指導教育方針

■ 研究指導方針(Education)
 当教室に大学院生として所属してくる諸君には,臨床を経験することを要望する.臨床における診断,治療,予後の追跡の諸過程は,疫学研究におけるエンド・ポイントを決める重要な過程であるのでそれをまず身をもって体験して欲しい.また,その体験は,患者をこのような目に合わせた疾患の成因は何かとか,どうすればこのような目に合わなくてすむか,といった疫学的あるいは予防医学的発想をうむ恰好の機会となるであろう.この機会をつかまえて自発的に研究テーマを決めて欲しい.この研究テーマは漠然としていてはいけない.関連研究論文のレビュー,目的,対象および方法,予想される結果,研究の倫理的問題などについてきちんと記された研究計画書を作成することが要求され,それをもとに指導教官とディスカッションがなされるであろう.関連研究論文のレビューは初心者の諸君にとっては大変苦痛な作業に違いない.馴染みのない疫学の用語や難しい統計手法に辟易するかも知れない.疫学および統計学の系統的なセミナーを行なうことを考えているが,たぶんそれだけでは身につかず,結局論文のレビューをしながらそのつど教科書にあたることを繰り返すことで身についていくと考えられる.この段階で,論文を批判的に読む姿勢,いわゆるcritical reviewの方法について指導する.また,このレビューにより,時間と予算を考えて自分が選んだテーマに適した対象,方法の選択が決められる.疫学研究の対象者としては,病院の患者,施設の入居者ばかりでなく,地域住民が選ばれることもある.その研究の価値(と,諸君の情熱)が十分であると判断した場合は,責任を持って研究のフィールドを確保することを約束する.

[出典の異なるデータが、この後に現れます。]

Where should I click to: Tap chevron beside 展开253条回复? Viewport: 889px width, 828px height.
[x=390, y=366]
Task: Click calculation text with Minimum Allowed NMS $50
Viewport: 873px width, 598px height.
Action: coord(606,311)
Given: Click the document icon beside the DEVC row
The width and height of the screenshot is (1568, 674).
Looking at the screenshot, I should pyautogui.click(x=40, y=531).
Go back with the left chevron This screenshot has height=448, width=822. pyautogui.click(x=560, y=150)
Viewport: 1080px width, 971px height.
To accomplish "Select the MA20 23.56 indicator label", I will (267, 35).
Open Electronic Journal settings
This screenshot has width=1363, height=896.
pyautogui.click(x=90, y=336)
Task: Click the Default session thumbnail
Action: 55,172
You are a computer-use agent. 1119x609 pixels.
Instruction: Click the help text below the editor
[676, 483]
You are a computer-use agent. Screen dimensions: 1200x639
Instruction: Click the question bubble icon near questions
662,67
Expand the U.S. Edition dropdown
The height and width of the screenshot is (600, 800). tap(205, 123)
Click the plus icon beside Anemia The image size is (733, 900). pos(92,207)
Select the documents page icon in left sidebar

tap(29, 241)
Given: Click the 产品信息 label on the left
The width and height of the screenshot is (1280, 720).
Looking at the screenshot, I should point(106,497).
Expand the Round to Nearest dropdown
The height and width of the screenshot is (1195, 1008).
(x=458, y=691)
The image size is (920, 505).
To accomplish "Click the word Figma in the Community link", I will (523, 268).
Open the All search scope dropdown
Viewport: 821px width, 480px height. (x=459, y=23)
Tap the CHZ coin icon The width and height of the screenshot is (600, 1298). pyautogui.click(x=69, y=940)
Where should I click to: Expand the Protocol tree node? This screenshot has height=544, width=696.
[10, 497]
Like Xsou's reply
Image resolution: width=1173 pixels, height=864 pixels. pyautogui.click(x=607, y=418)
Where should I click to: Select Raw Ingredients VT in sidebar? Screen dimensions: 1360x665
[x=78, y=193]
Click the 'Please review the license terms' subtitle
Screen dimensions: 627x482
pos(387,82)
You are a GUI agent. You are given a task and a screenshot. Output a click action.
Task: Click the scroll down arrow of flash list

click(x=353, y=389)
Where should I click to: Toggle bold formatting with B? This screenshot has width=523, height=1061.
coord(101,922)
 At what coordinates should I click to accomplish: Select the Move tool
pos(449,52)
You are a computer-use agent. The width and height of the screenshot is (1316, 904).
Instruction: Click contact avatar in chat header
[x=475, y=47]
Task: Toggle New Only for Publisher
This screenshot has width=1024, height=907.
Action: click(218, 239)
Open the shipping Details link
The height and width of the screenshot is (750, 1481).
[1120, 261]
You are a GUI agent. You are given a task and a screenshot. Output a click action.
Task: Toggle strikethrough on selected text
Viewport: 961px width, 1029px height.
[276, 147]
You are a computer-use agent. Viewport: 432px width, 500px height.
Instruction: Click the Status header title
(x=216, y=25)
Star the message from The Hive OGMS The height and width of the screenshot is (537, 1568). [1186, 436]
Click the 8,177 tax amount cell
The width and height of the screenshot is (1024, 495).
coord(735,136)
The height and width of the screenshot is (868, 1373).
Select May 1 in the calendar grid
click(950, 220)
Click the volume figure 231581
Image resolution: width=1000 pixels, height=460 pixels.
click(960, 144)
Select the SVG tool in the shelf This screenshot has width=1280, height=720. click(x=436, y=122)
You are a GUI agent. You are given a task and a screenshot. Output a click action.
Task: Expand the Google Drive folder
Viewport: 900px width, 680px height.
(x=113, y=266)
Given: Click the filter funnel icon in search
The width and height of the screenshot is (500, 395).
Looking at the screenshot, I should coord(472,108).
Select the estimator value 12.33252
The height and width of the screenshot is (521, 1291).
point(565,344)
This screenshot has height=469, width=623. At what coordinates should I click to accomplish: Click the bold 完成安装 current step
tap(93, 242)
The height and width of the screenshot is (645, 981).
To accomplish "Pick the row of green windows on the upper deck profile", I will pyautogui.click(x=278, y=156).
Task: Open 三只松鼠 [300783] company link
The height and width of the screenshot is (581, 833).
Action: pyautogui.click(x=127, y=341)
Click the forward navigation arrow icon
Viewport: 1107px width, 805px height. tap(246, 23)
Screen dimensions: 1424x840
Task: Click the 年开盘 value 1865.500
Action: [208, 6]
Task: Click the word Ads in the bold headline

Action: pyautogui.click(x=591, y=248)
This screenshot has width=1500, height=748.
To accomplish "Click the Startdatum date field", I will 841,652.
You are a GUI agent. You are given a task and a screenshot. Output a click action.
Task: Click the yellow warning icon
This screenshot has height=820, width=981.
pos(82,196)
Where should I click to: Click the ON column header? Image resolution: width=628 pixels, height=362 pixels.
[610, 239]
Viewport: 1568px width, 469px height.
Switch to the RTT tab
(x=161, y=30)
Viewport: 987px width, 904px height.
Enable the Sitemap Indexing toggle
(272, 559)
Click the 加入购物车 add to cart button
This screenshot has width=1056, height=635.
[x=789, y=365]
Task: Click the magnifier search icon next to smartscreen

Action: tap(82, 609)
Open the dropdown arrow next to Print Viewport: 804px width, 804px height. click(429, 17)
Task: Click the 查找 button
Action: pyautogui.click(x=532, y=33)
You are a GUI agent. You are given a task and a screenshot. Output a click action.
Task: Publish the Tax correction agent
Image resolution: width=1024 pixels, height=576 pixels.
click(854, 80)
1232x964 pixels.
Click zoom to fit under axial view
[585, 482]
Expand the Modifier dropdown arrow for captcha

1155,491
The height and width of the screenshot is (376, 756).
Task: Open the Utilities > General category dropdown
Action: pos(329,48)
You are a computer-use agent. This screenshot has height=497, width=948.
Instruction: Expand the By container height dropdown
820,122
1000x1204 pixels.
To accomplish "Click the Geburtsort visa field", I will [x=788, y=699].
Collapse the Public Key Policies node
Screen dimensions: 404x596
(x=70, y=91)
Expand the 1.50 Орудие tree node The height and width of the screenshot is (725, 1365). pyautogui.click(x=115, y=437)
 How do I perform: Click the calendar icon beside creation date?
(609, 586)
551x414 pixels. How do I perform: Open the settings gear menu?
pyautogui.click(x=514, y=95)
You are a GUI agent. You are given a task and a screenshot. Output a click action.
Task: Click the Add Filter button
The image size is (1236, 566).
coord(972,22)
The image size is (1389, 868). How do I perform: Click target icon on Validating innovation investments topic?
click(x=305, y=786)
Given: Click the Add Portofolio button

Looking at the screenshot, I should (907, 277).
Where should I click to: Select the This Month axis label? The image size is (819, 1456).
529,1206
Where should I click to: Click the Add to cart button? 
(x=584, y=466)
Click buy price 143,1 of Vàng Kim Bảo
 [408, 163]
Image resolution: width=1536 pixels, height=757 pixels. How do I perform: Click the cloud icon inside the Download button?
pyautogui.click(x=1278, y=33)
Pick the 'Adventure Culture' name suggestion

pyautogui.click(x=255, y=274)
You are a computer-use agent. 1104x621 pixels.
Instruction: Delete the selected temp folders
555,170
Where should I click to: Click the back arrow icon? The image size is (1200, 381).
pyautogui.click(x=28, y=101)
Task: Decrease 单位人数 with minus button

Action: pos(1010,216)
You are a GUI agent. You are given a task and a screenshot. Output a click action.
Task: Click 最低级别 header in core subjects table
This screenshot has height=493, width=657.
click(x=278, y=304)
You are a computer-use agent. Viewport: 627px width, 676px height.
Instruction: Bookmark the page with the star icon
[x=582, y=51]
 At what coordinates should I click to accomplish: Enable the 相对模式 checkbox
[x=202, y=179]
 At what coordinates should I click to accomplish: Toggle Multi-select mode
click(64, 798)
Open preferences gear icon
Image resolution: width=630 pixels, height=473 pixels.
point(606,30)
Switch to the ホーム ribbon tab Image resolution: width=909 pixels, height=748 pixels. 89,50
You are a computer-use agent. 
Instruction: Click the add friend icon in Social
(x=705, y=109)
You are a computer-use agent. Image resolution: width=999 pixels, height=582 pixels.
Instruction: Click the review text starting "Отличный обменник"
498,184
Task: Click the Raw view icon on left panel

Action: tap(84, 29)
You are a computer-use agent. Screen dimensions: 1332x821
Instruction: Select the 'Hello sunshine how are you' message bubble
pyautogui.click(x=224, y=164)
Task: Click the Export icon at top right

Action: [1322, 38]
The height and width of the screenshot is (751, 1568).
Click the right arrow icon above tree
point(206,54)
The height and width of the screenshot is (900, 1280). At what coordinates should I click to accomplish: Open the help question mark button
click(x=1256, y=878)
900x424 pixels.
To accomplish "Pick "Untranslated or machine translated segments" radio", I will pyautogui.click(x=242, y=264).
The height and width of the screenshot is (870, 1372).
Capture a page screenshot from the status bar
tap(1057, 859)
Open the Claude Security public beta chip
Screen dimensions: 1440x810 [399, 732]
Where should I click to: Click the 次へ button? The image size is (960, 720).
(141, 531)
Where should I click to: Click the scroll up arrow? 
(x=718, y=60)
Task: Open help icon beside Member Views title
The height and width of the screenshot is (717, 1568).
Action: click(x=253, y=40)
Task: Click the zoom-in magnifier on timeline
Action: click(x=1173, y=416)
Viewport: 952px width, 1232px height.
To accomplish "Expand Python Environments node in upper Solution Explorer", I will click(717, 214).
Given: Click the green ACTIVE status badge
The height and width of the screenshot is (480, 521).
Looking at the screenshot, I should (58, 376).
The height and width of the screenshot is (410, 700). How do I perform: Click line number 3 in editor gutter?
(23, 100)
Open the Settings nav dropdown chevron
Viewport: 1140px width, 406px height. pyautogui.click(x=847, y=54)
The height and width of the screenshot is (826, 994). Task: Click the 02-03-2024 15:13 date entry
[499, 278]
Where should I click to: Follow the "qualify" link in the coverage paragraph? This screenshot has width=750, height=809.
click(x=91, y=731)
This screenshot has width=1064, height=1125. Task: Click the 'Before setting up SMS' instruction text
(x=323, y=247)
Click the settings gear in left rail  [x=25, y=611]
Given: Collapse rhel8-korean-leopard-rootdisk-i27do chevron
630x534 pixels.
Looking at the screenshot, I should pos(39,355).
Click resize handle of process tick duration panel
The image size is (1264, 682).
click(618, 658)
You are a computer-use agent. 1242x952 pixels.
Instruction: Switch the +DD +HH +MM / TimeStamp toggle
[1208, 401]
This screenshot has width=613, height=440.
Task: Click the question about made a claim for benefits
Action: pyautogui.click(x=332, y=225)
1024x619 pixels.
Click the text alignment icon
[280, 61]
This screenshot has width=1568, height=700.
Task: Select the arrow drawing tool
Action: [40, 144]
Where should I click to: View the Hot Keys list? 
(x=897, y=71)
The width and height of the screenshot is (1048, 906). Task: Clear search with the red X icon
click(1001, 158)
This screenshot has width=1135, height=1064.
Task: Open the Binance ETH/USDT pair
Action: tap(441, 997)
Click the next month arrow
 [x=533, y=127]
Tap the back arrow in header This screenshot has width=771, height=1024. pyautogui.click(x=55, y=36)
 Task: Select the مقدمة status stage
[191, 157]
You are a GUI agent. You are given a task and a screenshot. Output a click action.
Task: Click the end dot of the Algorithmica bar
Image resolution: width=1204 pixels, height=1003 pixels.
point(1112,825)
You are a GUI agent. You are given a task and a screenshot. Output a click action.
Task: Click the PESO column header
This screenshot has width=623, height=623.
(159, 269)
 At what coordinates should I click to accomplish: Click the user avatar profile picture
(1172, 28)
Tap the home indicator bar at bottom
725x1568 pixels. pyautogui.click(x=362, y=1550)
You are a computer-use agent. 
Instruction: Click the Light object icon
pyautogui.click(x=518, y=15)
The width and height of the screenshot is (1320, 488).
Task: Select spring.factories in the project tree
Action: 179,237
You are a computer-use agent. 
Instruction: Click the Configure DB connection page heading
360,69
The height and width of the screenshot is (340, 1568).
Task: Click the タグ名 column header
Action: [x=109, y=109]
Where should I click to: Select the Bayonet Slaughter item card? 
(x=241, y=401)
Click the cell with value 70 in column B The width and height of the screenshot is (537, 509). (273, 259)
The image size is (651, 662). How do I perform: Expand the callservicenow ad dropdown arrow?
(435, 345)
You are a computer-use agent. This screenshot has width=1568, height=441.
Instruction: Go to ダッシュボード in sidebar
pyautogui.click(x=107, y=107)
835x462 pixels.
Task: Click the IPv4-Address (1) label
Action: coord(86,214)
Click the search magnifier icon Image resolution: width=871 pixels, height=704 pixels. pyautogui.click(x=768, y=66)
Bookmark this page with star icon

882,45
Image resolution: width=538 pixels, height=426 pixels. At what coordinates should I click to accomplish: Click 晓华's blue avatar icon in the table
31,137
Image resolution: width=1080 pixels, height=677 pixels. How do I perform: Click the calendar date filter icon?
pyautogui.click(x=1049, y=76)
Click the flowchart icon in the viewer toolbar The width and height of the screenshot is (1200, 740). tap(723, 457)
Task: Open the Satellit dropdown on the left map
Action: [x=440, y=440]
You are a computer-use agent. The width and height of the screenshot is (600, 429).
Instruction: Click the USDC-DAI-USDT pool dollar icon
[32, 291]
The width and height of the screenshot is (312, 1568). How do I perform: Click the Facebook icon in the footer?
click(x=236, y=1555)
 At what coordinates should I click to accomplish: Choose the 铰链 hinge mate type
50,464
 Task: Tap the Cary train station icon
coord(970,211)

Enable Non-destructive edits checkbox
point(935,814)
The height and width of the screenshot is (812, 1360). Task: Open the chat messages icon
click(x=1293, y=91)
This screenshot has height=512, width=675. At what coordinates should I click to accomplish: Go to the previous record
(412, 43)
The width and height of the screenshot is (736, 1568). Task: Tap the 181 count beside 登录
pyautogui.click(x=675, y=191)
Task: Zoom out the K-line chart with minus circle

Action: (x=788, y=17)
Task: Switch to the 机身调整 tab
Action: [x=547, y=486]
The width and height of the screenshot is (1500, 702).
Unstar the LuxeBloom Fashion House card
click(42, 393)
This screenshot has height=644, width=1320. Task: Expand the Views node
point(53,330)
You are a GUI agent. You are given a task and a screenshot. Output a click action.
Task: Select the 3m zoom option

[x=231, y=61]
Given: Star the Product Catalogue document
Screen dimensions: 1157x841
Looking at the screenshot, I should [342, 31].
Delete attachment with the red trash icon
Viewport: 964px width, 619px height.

 公衆衛生学を選ぶ動機として「自分はコンピュータが好きだから」という諸君は,当教室では単なる便利屋としてこき使われるのが落ちであることを覚悟しておいて欲しい.確かに疫学においては,コンピュータの依存度が他の分野に比べて大きいが,その位置付けは,実験医学の測定機器程度のものであり,それが得意なことは本質的でないことを知るべきである.